In the last six months OneMonkey and I have encountered bereavement, health problems in the family involving long periods of waiting, disruption and upset and general stress which looks set to continue for the foreseeable future. Plus we both turned forty and celebrated (dancing alone to our playlist) our twentieth anniversary. There has been much reflection on life and direction, priorities and what's truly important.
For me, writing is definitely one of the important things, but such has been the effect of the past six months I've barely written anything. The writing community on Twitter is another one, but I've largely withdrawn from that partly due to squeezed time, partly because I don't have the energy to be social. Those of you who've been around here a while or know me in real life know I've usually got a book in my hand (or I've just put it down for five minutes to make a cup of tea). I've been reading River of Gods by Ian McDonald for so long I've kind of forgotten what's going on, I'm almost reading each chapter as a stand-alone story that sets off echoes of something else I once read, a long time ago. Clearly these are unusual times.
So, in part this stands as an apology for those of you who enjoy my blog and have been left wanting lately, and those of you who feel I'm neglecting you on Twitter, whose stories I haven't read and whose successes I haven't celebrated. In part (upbeat ending alert...) it serves as encouragement to keep trying - I'm aiming to take part in NaNoWriMo again this year.

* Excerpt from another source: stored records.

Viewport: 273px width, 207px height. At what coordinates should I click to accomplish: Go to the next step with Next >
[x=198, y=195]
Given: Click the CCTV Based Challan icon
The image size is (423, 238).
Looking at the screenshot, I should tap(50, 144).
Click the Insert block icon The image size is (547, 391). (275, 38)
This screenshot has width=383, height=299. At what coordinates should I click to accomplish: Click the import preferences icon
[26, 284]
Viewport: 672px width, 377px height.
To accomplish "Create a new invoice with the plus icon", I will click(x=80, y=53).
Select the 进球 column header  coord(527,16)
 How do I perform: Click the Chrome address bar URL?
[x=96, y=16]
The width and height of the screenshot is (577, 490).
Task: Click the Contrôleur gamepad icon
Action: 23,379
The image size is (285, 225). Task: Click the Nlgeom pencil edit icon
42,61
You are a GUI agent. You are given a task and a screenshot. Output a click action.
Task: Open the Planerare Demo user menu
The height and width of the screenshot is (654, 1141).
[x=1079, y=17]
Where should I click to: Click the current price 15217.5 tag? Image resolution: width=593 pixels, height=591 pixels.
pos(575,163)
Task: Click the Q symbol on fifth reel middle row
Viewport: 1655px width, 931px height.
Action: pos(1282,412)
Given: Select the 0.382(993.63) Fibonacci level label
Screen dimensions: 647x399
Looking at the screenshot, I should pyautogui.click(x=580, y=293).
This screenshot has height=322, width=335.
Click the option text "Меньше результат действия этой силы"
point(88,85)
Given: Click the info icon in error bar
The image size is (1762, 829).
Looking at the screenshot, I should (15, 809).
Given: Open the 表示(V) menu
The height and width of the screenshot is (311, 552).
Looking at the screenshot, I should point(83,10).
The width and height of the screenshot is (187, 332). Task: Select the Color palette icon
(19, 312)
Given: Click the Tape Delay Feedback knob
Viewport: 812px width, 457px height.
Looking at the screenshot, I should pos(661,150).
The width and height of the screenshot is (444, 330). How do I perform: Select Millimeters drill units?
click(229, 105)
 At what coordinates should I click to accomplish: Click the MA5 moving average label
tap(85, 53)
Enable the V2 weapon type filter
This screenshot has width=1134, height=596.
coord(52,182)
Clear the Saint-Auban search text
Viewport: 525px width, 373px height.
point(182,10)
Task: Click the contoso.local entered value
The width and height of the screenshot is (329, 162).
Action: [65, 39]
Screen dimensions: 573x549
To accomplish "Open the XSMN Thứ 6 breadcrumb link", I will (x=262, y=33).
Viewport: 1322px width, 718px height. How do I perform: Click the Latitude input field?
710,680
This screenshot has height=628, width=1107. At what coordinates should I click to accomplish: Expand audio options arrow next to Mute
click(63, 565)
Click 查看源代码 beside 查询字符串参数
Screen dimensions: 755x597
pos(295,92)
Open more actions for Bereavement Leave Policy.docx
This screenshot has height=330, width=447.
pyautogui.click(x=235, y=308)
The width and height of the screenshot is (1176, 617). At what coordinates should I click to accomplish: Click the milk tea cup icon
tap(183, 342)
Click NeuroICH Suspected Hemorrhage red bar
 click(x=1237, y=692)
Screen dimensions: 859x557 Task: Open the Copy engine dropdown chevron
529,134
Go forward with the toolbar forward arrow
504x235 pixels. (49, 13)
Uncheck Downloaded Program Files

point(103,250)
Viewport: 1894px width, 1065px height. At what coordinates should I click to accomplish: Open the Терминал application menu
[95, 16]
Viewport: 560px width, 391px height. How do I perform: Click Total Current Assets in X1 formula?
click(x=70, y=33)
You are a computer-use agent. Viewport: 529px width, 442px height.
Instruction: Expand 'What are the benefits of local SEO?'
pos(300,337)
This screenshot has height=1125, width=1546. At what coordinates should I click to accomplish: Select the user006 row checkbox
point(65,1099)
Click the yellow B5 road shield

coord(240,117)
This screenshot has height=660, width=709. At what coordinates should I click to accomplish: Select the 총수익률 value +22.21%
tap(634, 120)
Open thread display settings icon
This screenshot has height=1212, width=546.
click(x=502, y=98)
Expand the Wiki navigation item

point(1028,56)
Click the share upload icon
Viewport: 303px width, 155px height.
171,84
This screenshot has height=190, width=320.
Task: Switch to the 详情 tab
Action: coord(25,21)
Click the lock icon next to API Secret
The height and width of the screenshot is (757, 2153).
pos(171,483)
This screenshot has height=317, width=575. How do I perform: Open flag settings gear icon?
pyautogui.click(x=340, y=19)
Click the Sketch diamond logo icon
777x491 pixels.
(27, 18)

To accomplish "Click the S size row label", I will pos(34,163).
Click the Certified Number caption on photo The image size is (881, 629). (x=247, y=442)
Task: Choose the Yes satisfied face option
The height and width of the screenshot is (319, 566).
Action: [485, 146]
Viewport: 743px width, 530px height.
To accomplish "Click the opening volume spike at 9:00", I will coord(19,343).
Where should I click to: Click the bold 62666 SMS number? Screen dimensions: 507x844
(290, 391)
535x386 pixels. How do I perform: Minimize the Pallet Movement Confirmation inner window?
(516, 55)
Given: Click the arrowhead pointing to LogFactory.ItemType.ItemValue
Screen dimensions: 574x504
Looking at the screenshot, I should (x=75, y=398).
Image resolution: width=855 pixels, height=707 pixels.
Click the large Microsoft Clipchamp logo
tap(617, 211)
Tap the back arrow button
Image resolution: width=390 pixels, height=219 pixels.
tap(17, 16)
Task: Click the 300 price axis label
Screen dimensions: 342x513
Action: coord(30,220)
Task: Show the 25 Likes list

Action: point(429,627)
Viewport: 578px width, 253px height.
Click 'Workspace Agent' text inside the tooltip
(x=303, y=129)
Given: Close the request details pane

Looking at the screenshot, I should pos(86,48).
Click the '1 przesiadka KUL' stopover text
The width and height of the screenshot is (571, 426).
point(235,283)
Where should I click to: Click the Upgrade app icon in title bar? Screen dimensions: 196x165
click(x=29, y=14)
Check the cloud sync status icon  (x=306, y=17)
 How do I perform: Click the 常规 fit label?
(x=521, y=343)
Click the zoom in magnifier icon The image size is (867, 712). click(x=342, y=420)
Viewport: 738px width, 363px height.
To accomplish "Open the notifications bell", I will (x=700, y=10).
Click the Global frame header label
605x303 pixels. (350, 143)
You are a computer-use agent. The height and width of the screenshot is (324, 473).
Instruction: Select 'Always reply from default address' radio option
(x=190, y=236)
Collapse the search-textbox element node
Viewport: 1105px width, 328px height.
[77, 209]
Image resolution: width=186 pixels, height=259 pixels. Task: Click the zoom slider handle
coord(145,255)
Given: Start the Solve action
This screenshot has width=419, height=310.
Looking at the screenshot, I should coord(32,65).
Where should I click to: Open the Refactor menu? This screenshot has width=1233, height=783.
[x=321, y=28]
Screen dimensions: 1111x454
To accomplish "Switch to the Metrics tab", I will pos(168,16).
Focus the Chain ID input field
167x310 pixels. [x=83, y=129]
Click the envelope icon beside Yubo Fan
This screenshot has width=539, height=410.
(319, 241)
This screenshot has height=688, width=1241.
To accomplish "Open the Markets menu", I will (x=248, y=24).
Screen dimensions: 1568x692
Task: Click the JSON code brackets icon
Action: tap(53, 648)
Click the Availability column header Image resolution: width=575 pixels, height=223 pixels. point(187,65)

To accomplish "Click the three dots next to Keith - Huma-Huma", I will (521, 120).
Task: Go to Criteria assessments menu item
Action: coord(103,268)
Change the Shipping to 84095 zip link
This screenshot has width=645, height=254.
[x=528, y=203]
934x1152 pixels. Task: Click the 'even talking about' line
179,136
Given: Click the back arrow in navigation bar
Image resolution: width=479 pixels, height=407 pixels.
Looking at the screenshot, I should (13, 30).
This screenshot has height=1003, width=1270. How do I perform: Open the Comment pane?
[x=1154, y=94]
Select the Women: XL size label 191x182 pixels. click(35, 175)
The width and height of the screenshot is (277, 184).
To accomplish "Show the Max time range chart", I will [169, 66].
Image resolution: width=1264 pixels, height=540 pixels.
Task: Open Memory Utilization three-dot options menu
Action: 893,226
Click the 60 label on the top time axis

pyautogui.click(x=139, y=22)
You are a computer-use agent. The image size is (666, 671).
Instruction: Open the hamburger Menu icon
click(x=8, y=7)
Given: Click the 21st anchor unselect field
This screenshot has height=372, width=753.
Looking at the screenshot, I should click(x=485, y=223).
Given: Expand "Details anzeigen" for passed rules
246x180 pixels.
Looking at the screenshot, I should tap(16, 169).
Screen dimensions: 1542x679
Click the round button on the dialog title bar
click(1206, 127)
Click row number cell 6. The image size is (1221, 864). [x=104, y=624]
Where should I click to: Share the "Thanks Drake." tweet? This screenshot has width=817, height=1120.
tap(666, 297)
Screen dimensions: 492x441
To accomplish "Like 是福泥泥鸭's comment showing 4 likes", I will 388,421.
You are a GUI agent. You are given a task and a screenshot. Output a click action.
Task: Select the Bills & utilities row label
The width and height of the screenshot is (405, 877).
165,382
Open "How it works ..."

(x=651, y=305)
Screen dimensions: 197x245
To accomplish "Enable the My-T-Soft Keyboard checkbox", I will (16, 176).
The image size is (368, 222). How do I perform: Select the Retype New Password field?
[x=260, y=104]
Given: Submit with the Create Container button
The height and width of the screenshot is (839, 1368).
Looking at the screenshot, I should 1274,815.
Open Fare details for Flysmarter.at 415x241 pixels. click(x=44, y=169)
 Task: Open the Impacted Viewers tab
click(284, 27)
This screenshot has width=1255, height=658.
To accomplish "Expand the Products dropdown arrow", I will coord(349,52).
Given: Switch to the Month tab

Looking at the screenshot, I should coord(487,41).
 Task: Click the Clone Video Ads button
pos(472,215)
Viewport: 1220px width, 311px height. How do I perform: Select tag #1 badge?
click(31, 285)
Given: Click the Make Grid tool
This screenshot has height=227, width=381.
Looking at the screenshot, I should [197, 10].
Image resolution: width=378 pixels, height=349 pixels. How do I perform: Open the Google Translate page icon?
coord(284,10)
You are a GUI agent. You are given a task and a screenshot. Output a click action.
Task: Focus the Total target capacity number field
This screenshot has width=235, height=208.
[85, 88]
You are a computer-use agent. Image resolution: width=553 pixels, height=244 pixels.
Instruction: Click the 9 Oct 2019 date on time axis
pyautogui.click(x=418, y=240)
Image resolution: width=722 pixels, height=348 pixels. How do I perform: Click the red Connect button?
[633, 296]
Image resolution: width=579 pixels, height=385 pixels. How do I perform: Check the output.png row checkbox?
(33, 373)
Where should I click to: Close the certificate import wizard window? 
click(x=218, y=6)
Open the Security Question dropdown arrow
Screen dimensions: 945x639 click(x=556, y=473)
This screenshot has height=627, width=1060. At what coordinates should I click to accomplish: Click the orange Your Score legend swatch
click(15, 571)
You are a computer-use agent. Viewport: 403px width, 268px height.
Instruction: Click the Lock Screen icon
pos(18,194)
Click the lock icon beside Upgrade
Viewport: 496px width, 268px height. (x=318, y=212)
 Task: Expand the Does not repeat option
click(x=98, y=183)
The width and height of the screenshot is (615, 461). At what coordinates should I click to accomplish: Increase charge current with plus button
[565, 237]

Some people see NaNo as a competition, a thing to win, and if you haven't written 50,000 words by midnight on November 30th you've failed. I see it as a cattle prod. There's this writing you want to do, and it's easy to lose it among the day to day. For one month NaNo and the other writers taking part will be saying come on, keep going, just write a bit more. And for one month you can tell yourself you can postpone this other thing or not spend as much time on that, and carve yourself out a writing niche. If you write 500 words during November when you didn't think you'd manage any, then that's an achievement. I certainly won't be aiming at 50,000 words of the semi-rural fantasy, for one thing I reckon I only need another 30,000 to finish the draft, but I'll try and write some, which is more than I've managed in a while.
Best of luck to anyone else doing NaNoWriMo this year, and I'll let you know how I get on. Eventually.